Thousands of dollars have been poured into the repair costs but the building is beyond repair.
Here are some of the concerns in the building from Roberts:
“So right now our bathrooms are out of service because all the pipes are frozen. We can’t get the sink to drain we can’t get the toilet to flush.”
“There’s literally a hole in the floor. Even though we’ve put wood and insulation on it, it keeps going through because the wood under here is rotting.”
“Our building sways, when you’re sitting at the cantina you can actually feel the building moving in minimum wind.”
“And when the wind blows our (ceiling) tiles come out. Because the wind comes right through the attic and it pulls the tiles out.”
Even after repairs, often times those fixes don’t last long.

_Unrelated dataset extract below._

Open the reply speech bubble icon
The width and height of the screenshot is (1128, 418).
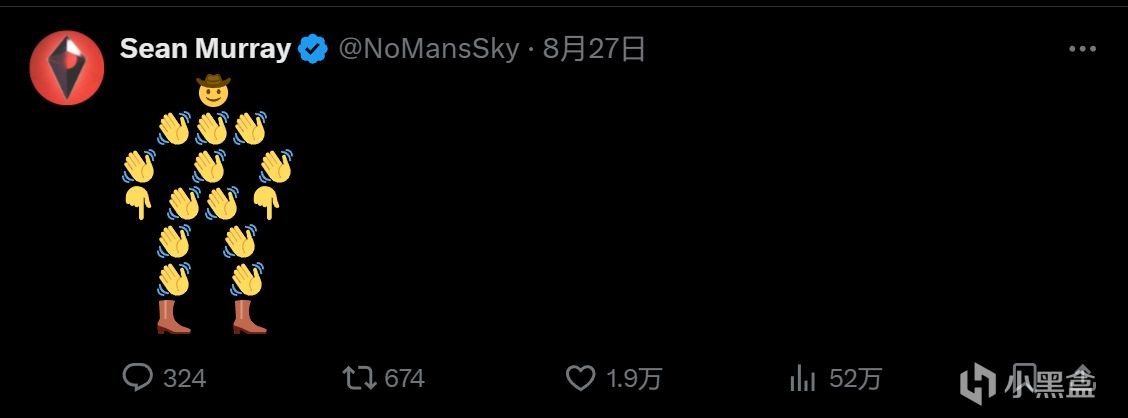point(137,378)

“Even though we had a new roof two years ago, it separated and we still have leakage coming in on the walls,” said Roberts.

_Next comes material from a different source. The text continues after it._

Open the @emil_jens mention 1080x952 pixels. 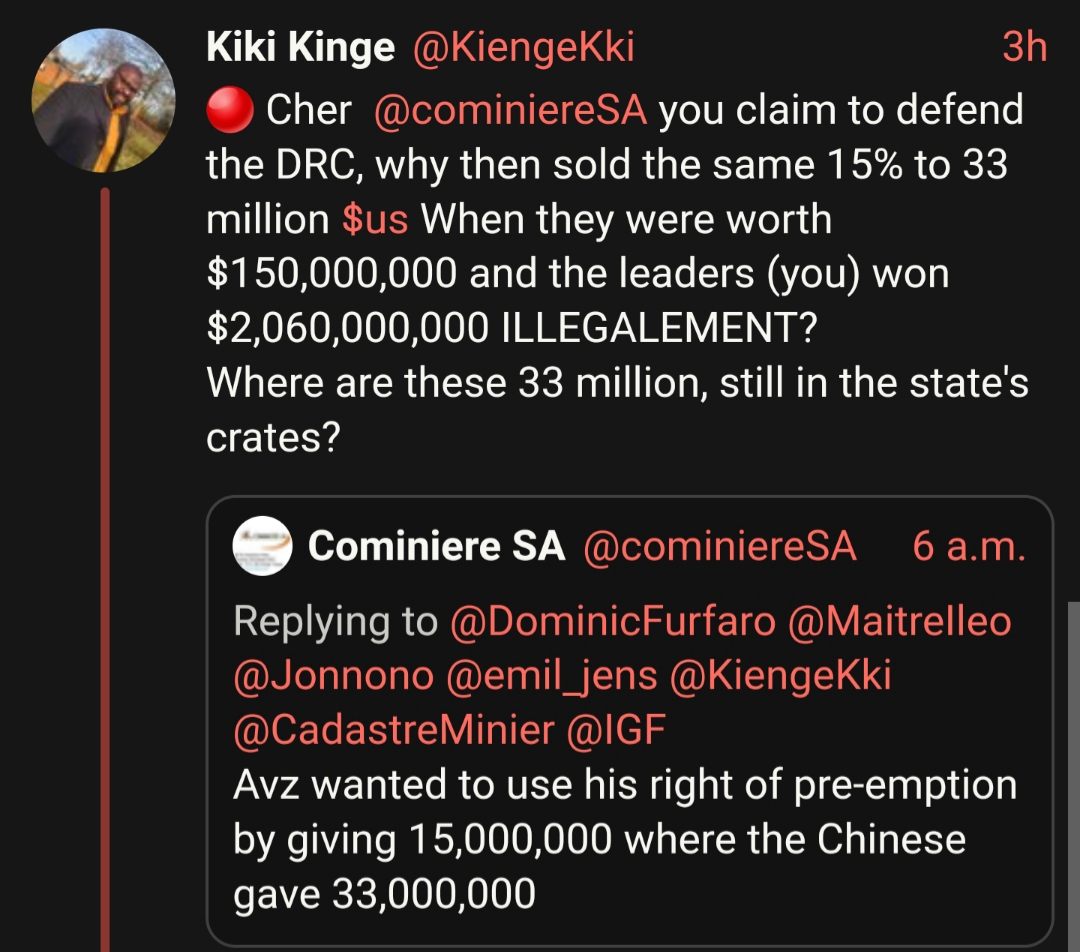551,676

But getting a new building is easier said than done, especially when saving money is near impossible.
“Every penny that we get goes right back into the building, we have no overhead, there’s nobody that gets paid here,” said Roberts.
They were lucky recipients of a Paycheck Protection Program loan last year to help with utility payments.
“It shows that were 85% off last years revenues because we can’t get out and do fundraising,” said Roberts.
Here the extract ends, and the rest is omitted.